Executive Summary
The EXPMON system detected a highly-sophisticated PDF exploit targeting Adobe Reader users.
Based on our analysis, the sample acts as an initial exploit with the capability to collect and leak various types of information, potentially followed by remote code execution (RCE) and sandbox escape (SBX) exploits. It abuses zero-day/unpatched vulnerability in Adobe Reader that allows it to execute privileged Acrobat APIs, and it is confirmed to work on the latest version of Adobe Reader.
Specifically, it calls the “util.readFileIntoStream()” API, allowing it to read arbitrary files (accessible by the sandboxed Reader process) on the local system. In this way, it can collect a wide range of information from the local system and steal local file data.
The "RSS.addFeed()" API is called to serve two purposes: sending the information collected from the local system to a remote server and receiving additional JavaScript code to be executed.
Such a mechanism allows the threat actor to collect user information, steal local data, perform advanced "fingerprinting", and launch future attacks: if the target meets the attacker's conditions, the attacker may deliver additional exploit to achieve RCE or SBX.
However, during our tests, we were unable to obtain the said additional exploit - the server was connected but no response. This could be due to various reasons - for example, our local testing environments may not have met the attacker’s specific criteria.
Nevertheless, this zero-day/unpatched capability for broad information harvesting and the potential for subsequent RCE/SBX exploitation is enough for the security community to remain on high alert. This is why we have chosen to publish these findings immediately so users can stay vigilant. We will also share this finding with Adobe Security.
The story of the detection
Just few weeks ago, on March 26, someone submitted a PDF sample on EXPMON. The sample, while named as "yummy_adobe_exploit_uwu.pdf" by the submitter*, triggered one of EXPMON's advanced "detection in depth" features. You can check out the original submission here:
https://pub.expmon.com/analysis/328131/
The sample is also on VirusTotal since March 23, with currently a low 5/64 detection, as you can find out here.
*EXPMON doesn't collect any information regarding the submitter and we don’t know who submitted the sample.
You can see the sample was detected as the following, in the "winx64(update20250816)_reader(2023.006.20320)[acrobatreader]" env.
Informational - "the pdf may produce suspicious activity, please check (this is result of an experimental detection-in-depth feature, fp may well exist, reporting fp welcome)"

*EXERCISE REQUIREMENTS*
1. In the exploit report, give the passage from "However, during our" up to and including "attacker’s specific criteria." again, swapping "environments" for "setups".
2. Please list every action that the exploit report says the described mechanism allows the threat actor to do.

*DATA LISTING*
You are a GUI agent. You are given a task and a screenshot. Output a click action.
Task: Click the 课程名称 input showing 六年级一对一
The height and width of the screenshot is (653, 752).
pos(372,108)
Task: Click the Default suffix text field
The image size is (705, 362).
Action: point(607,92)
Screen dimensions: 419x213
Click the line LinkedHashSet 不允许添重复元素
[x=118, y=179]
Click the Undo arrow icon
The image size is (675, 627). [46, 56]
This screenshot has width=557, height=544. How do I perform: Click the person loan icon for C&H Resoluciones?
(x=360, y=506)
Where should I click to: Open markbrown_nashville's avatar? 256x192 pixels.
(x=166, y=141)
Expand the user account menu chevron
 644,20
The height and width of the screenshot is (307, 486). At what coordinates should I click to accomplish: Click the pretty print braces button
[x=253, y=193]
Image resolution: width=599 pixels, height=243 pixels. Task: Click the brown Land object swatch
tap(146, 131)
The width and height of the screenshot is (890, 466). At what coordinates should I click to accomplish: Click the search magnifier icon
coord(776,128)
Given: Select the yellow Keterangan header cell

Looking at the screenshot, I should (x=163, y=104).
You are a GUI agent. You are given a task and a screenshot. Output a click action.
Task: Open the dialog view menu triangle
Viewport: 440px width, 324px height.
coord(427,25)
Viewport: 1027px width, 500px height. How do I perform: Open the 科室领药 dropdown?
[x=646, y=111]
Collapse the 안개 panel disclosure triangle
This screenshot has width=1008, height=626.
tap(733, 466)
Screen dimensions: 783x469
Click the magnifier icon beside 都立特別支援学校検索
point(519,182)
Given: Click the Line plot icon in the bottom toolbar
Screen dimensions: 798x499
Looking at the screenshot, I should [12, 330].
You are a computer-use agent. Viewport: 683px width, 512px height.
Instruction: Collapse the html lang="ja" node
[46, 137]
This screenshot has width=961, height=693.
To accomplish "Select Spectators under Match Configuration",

*RESULTS*
1.
However, during our tests, we were unable to obtain the said additional exploit - the server was connected but no response. This could be due to various reasons - for example, our local testing setups may not have met the attacker’s specific criteria.

2.
- Collect user information
- Steal local data
- Perform advanced "fingerprinting"
- Launch future attacks